It seems that there is something awfully present tense about beauty. Of course, we can all remember a time when we saw or experienced something beautiful, and that memory is fond. But, honestly, wouldn’t it be sad to live out one’s entire existence thinking that the memory of a beautiful experience was the only beauty there was? It seems to me that beauty is really always best as present tense–in this moment. Now. The memory of a beautiful think or person or event or landscape is a treasure, but in a sense it ceases to be beauty. It becomes a good memory.
Beauty is now. Hafiz captures what I am after in two little poems. Consider.
Stop Being So Religious
What
Do sad people have in
Common?
It seems
They have all built a shrine
To the past
And often go there
And do a strange wail and
Worship.
What is the beginning of
Happiness?
It is to stop being
So religious
Like That.
(“The Gift” – versions of Hafiz by Daniel Ladinsky)

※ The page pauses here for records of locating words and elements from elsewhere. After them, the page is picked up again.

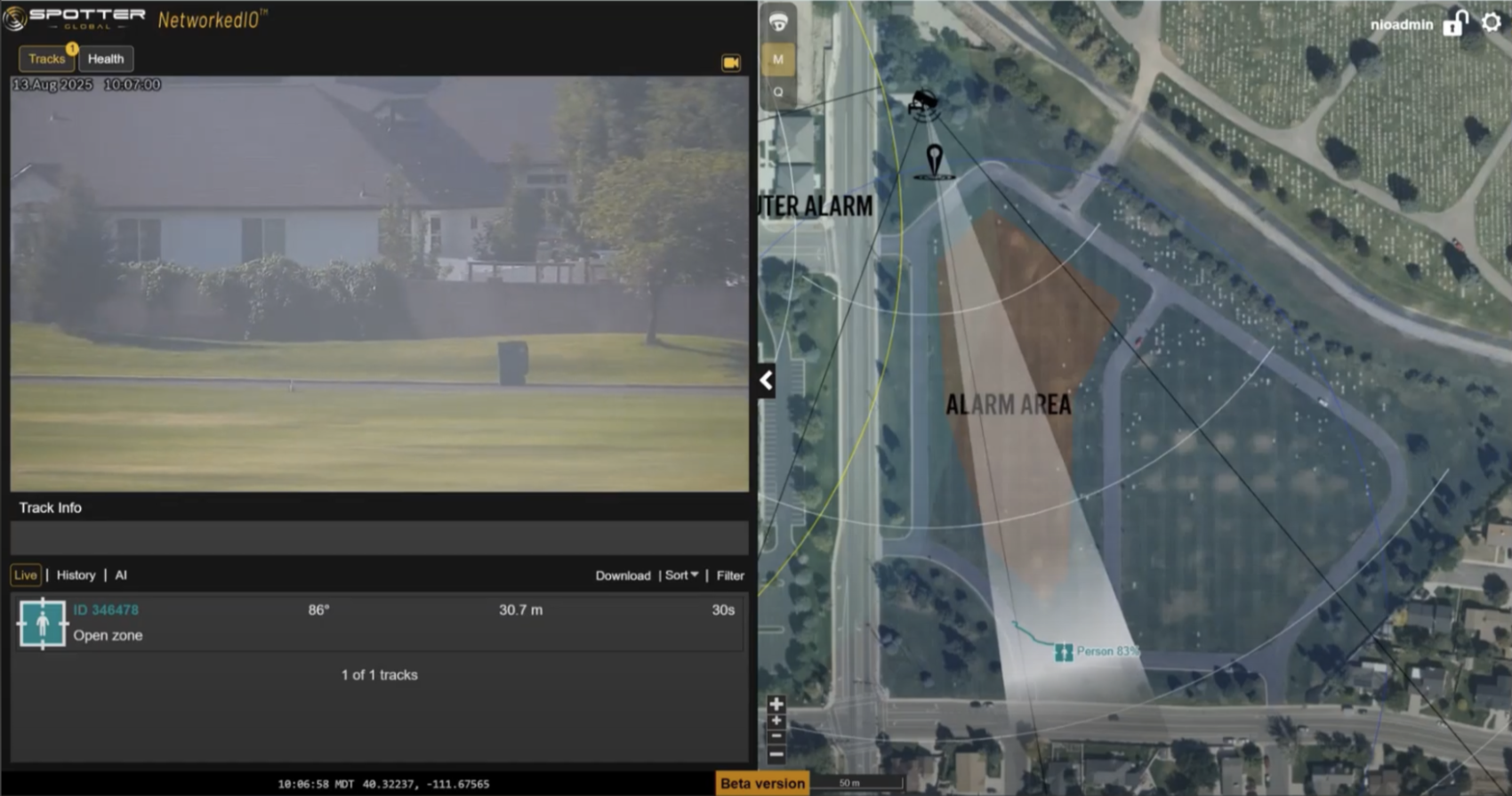Click the small zoom in plus button
The height and width of the screenshot is (796, 1512).
(776, 721)
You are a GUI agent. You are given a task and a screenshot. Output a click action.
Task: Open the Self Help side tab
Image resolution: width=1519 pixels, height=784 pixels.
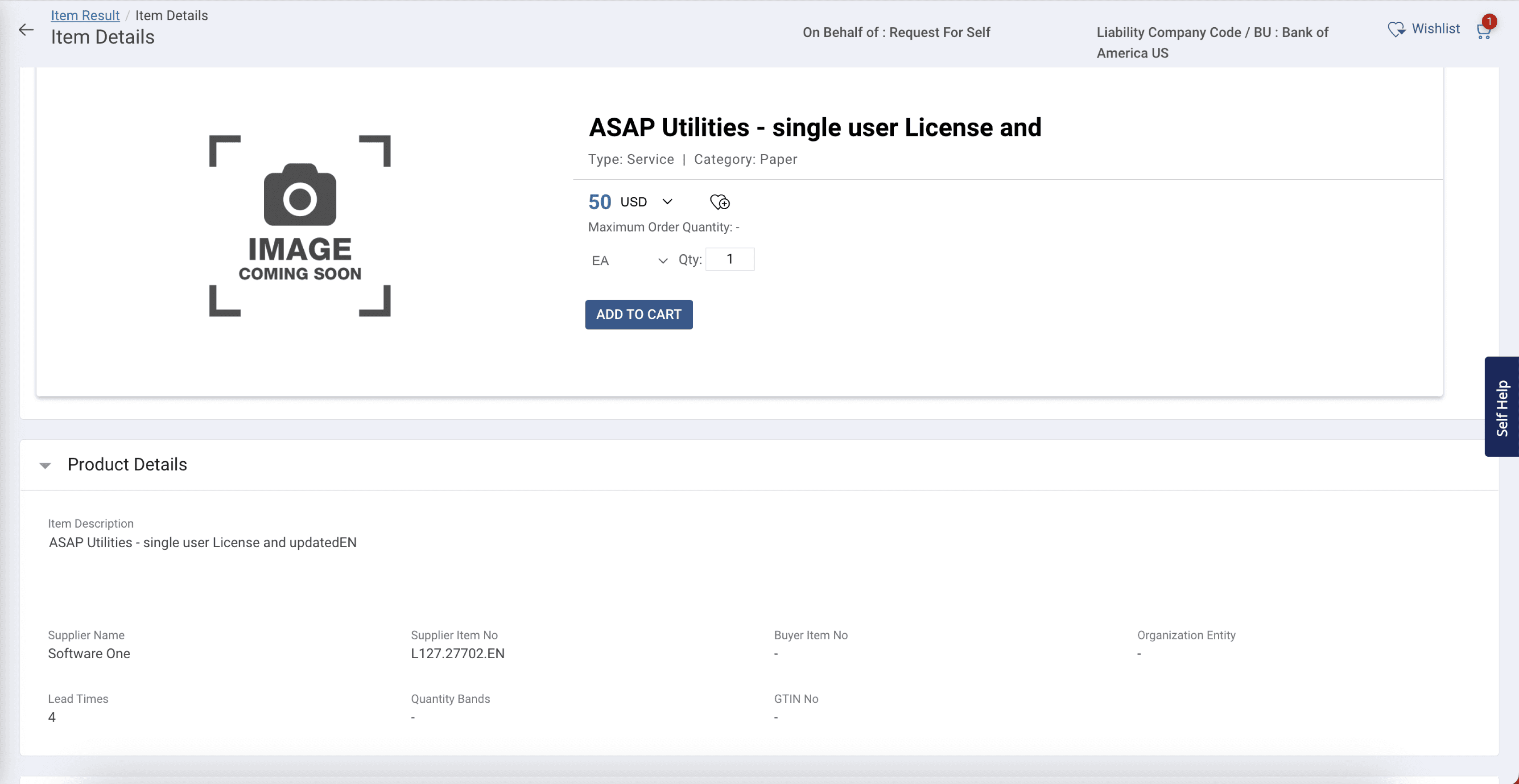click(1501, 407)
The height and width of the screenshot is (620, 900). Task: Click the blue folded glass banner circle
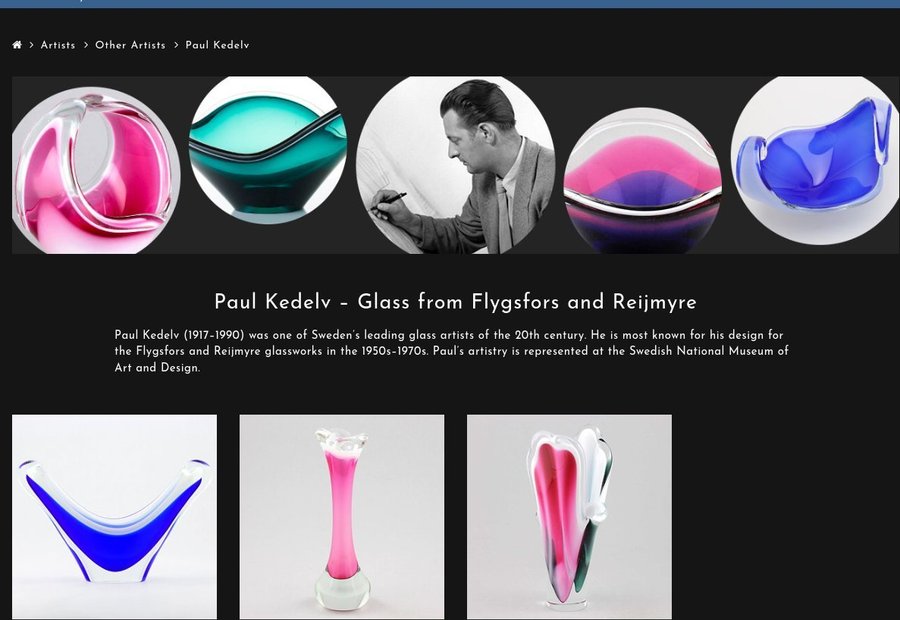(815, 161)
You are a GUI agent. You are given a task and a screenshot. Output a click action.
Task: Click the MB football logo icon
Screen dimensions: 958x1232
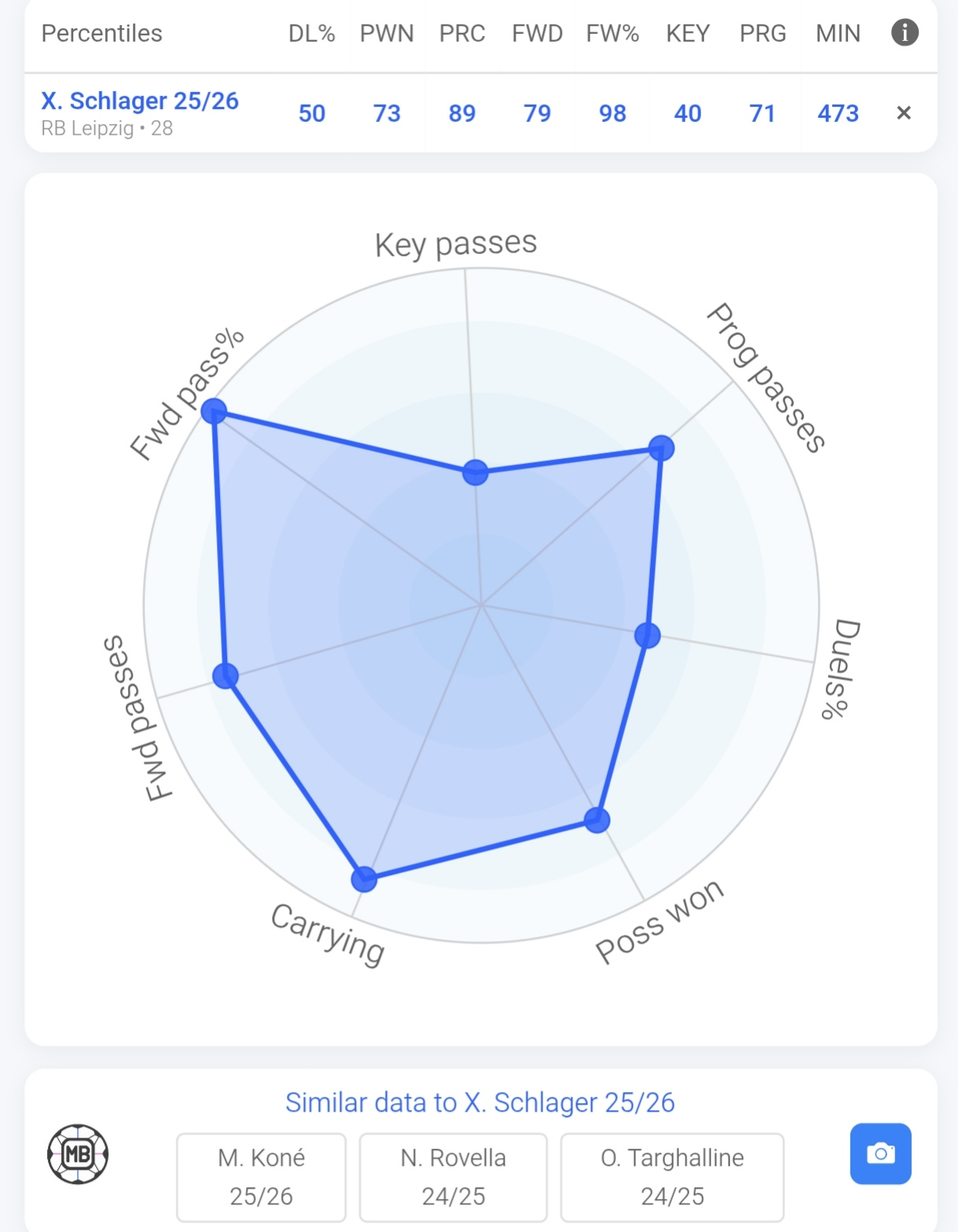pos(78,1153)
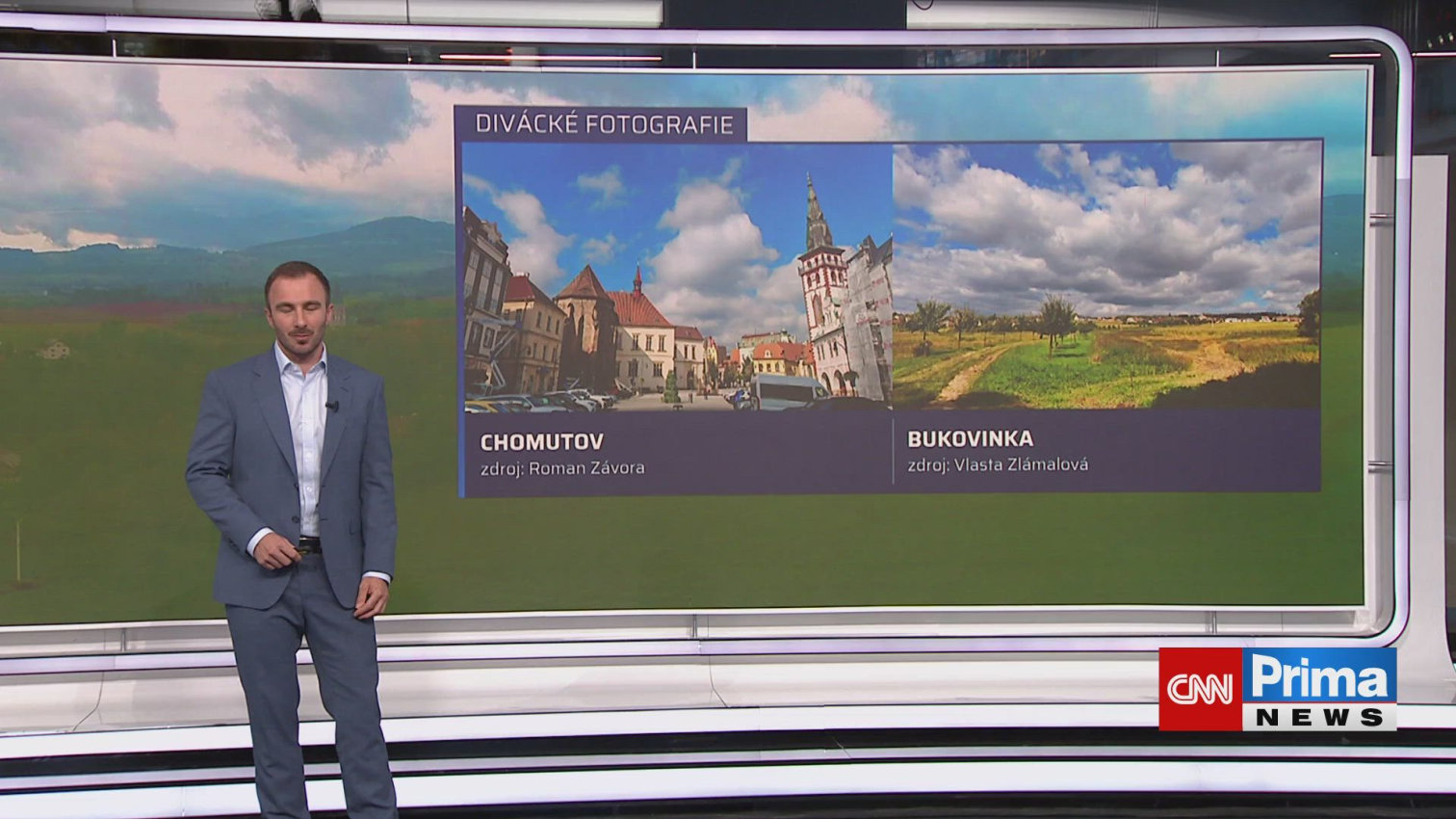Viewport: 1456px width, 819px height.
Task: Click the NEWS text under Prima
Action: tap(1319, 718)
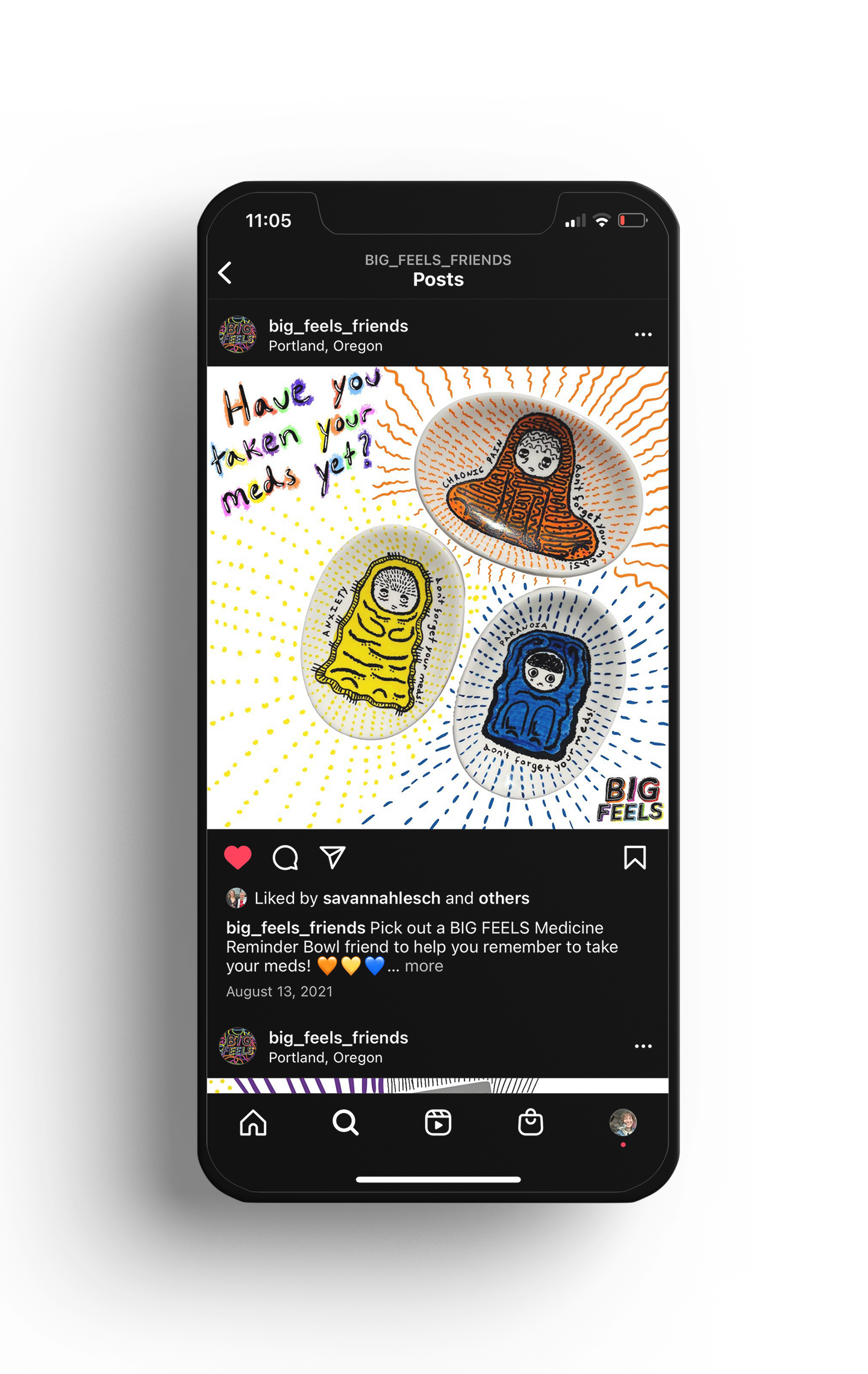Tap the back arrow in header
Viewport: 868px width, 1374px height.
coord(225,273)
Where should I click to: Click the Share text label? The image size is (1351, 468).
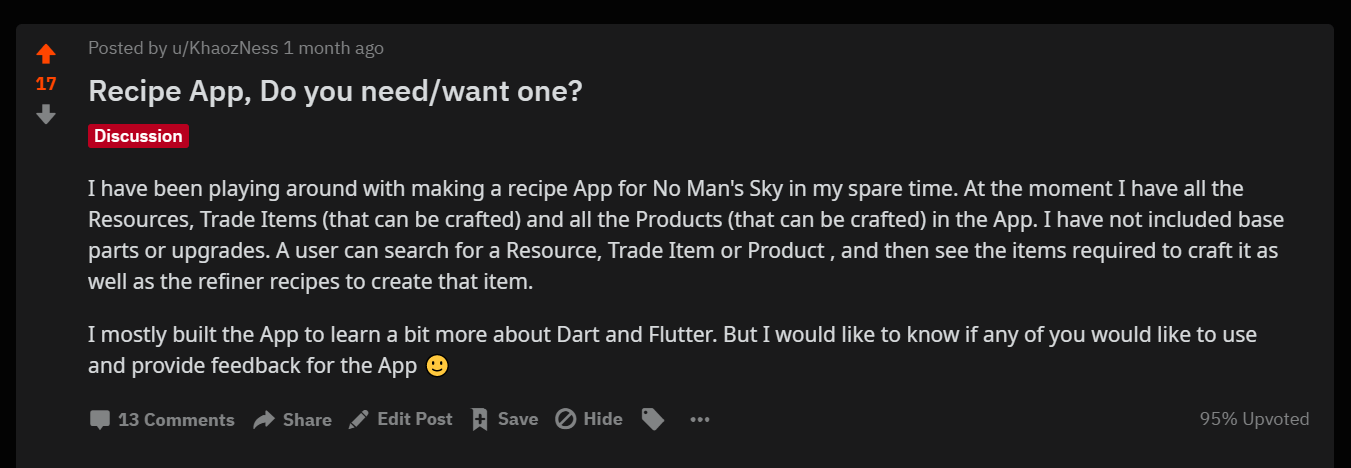[307, 420]
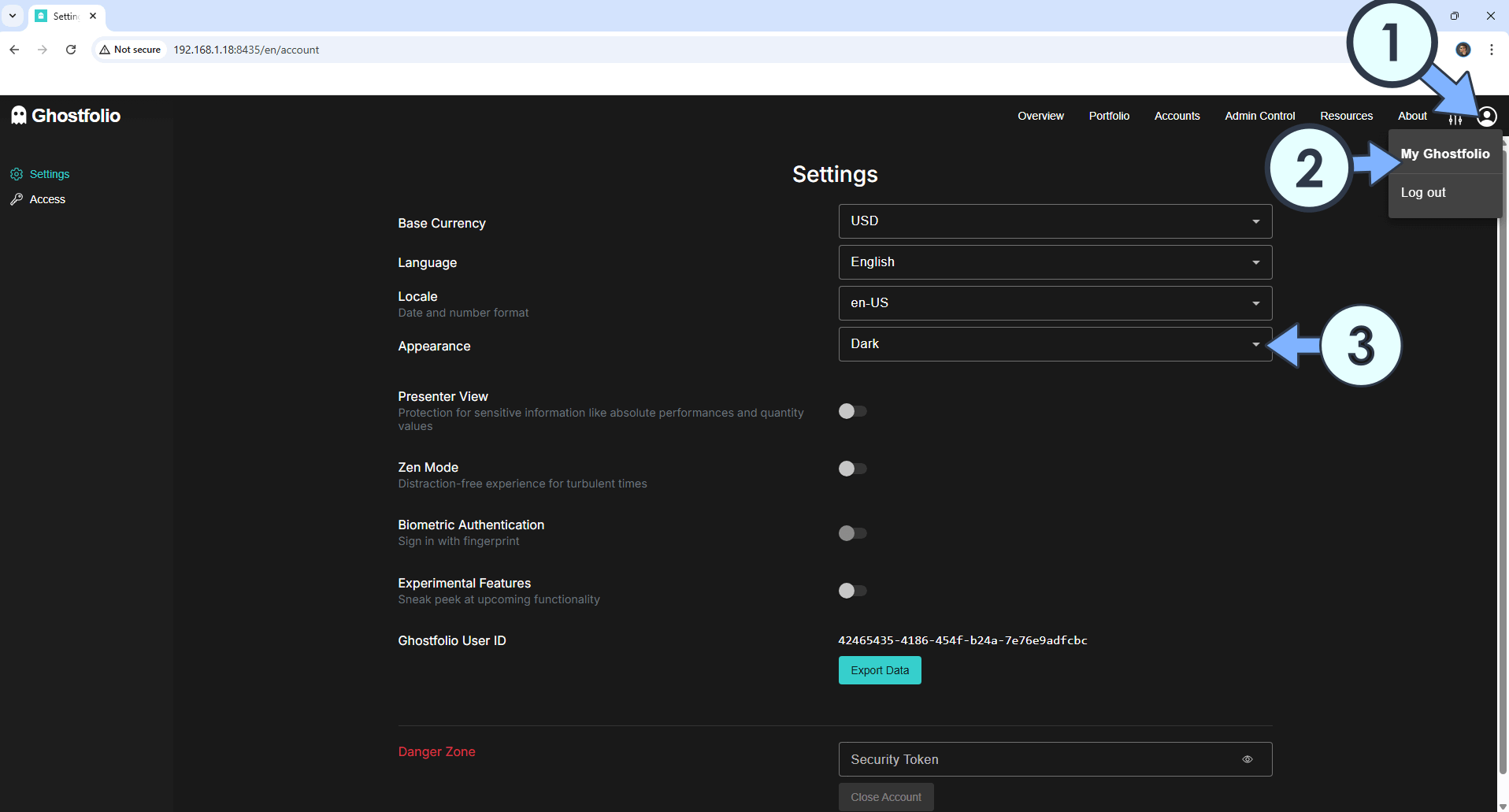Select Log out from the user menu

1422,193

That is the problem of the past. But, he also captures the present tense of beauty in this little verse:
Every child has known God
Every child has known God,
Not the God of names,
Not the God of don’ts,
Not the God who ever does Anything weird,
But the God who knows only 4 words.
And keeps repeating them, saying:
“Come Dance with Me , come dance.”
— Hafiz
I wonder today what people, what events, what landscapes, what experiences will whisper those words to us: Come Dance with Me.